Jorge de Carvalho blends styles, periods and materials with skillful ease. And there’s no end to the ways she juxtaposes those materials: “Brass or marble with wood, leather with silk, wool with linen. I love this game of opposites.” But first and foremost, she says, “I respect the architecture. If it’s a classical building, I maintain as much as I can. If it’s a building from the seventies, I respect that. I don’t like to make ‘fake’ interiors. Putting molding on the walls of a modern building is not true to the architecture.”


“I believe contemporary furniture works amazingly with an antique interior. The secret is finding the harmony between opposites.”

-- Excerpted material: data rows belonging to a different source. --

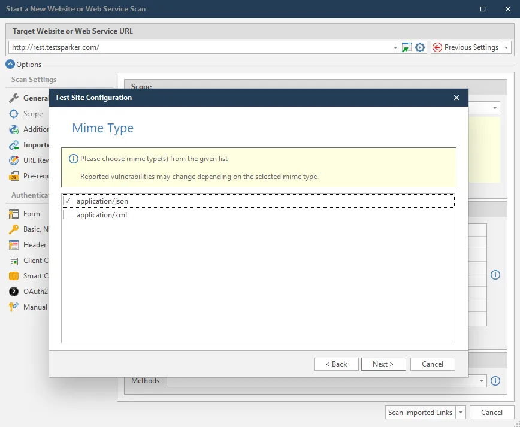Click the Smart Card authentication icon
520x427 pixels.
click(13, 275)
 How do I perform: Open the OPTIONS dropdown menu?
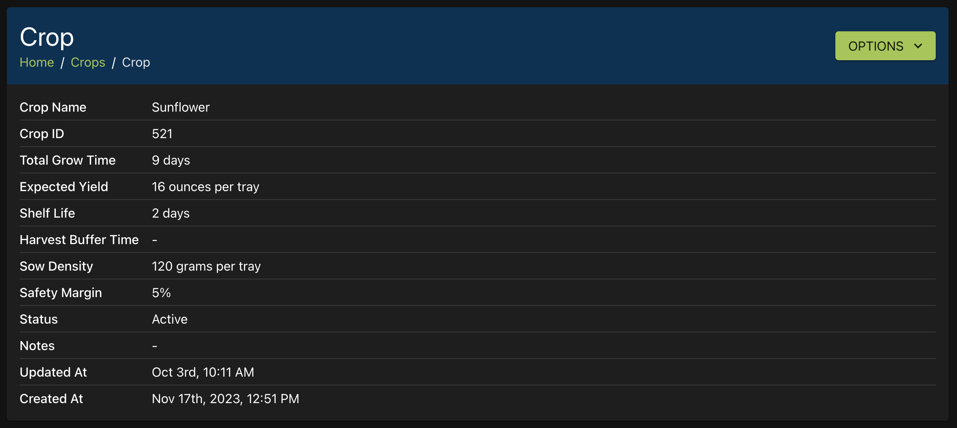pos(884,46)
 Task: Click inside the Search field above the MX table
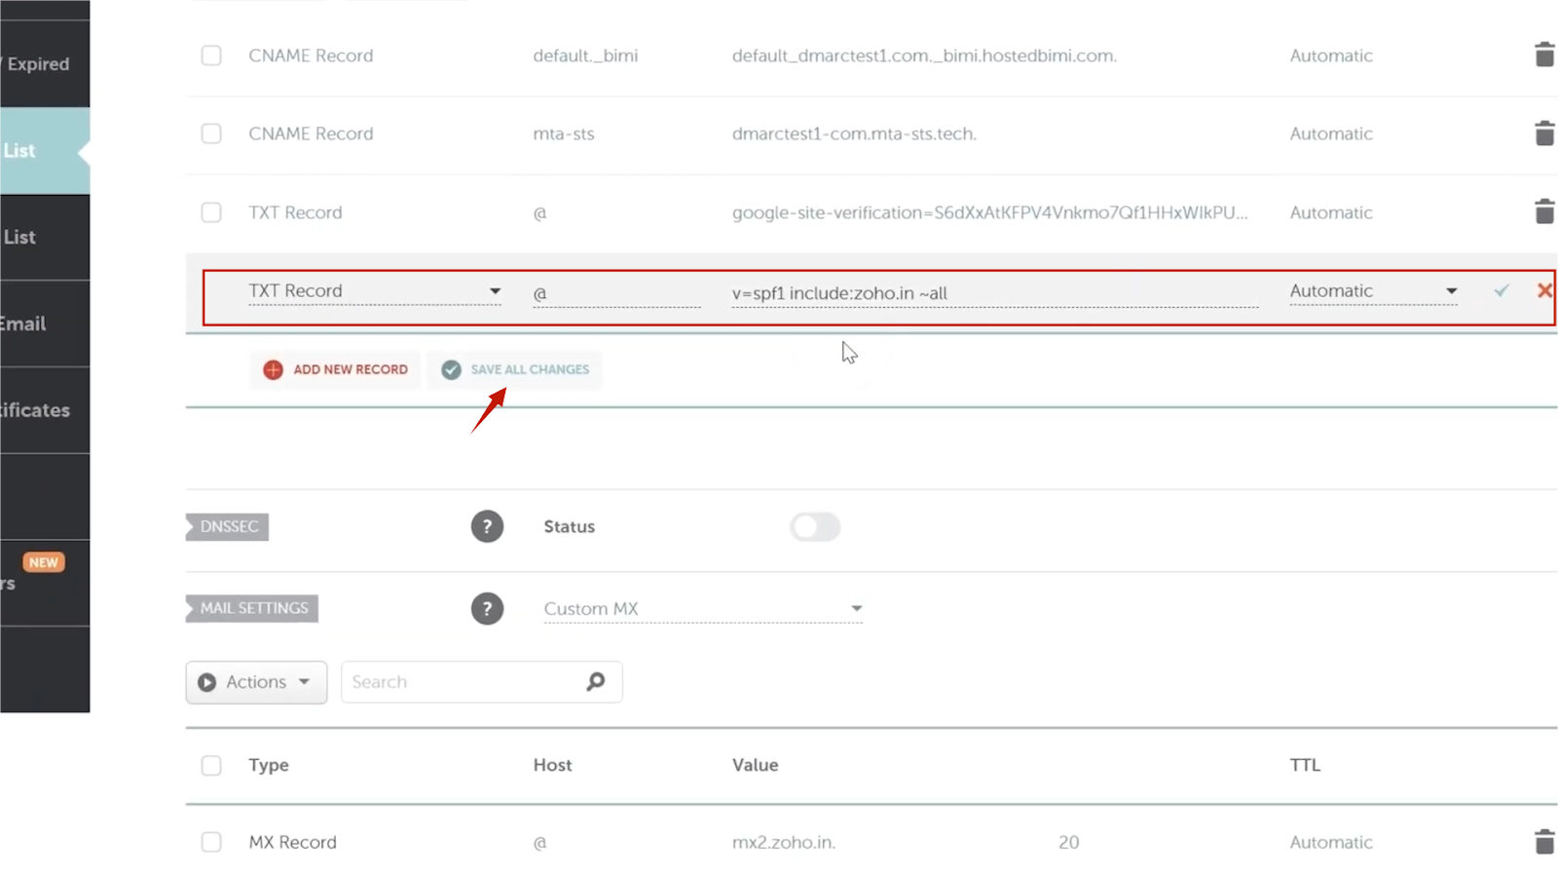458,681
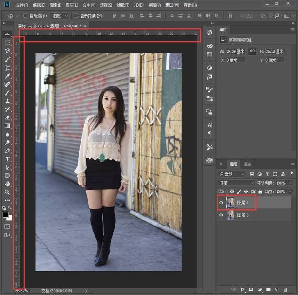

Portugal’s design scene has grown enormously in the past few decades, the designer says. “The style you find in Portugal nowadays is very contemporary. Really, you can’t tell the difference from other European design. What distinguishes us is the quality of manufacturing.” Jorge de Carvalho is proud of her own small-batch production, which is, as she puts it “one hundred percent made in Portugal.” “I work with the best teams in each field,” she says of the outstanding craftspeople in steel, brass, wood, lacquer and other materials, many located in the north of the country, who contribute to making her furniture line. “It took me years to find them. You won’t find them right on the corner. It’s complicated, but the quality is tremendous.”

 

The living and dining area of this Estoril apartment includes a Petrobas rug by Jorge de Carvalho along with a CH25 lounge chair by Hans Wegner and an Elda chair by Joe Colombo paired with a side table by Eero Saarinen. Photo courtesy of Cristina Jorge de Carvalho

When Jorge de Carvalho goes home to her two teenage children, it’s to a building dating to the late 1960s, where she has channeled the spirit of the ’70s in stainless-steel columns, travertine walls and a green kitchen. That decade is another of her enthusiasms. “I’m completely fascinated with the seventies,” she says. “I love the music, the fashion, the furniture, all of it” — disco dancing included.

It is evident that Jorge de Carvalho is a woman of broad influences. “Life is a constant stream of inspiration,” she says, ranging from great art and music to “the worn floor of an antique store or a yellow leaf on the ground,” as she charmingly told an interviewer for UK-based website the Design Society.

No doubt Jorge de Carvalho will bring her expansive vision to bear on her firm’s upcoming projects, including a new Lisbon hotel and what she calls a “cabana-style” condo development in Comporta, a beach resort on Portugal’s Atlantic coast. All the while, she’ll continue to champion contemporary artists in her showroom and even offer landscaping to her clientele as part of a full menu of design services. “Architecture, interiors, furniture, art — they are all linked,” Jorge de Carvalho says, “and they are all important.”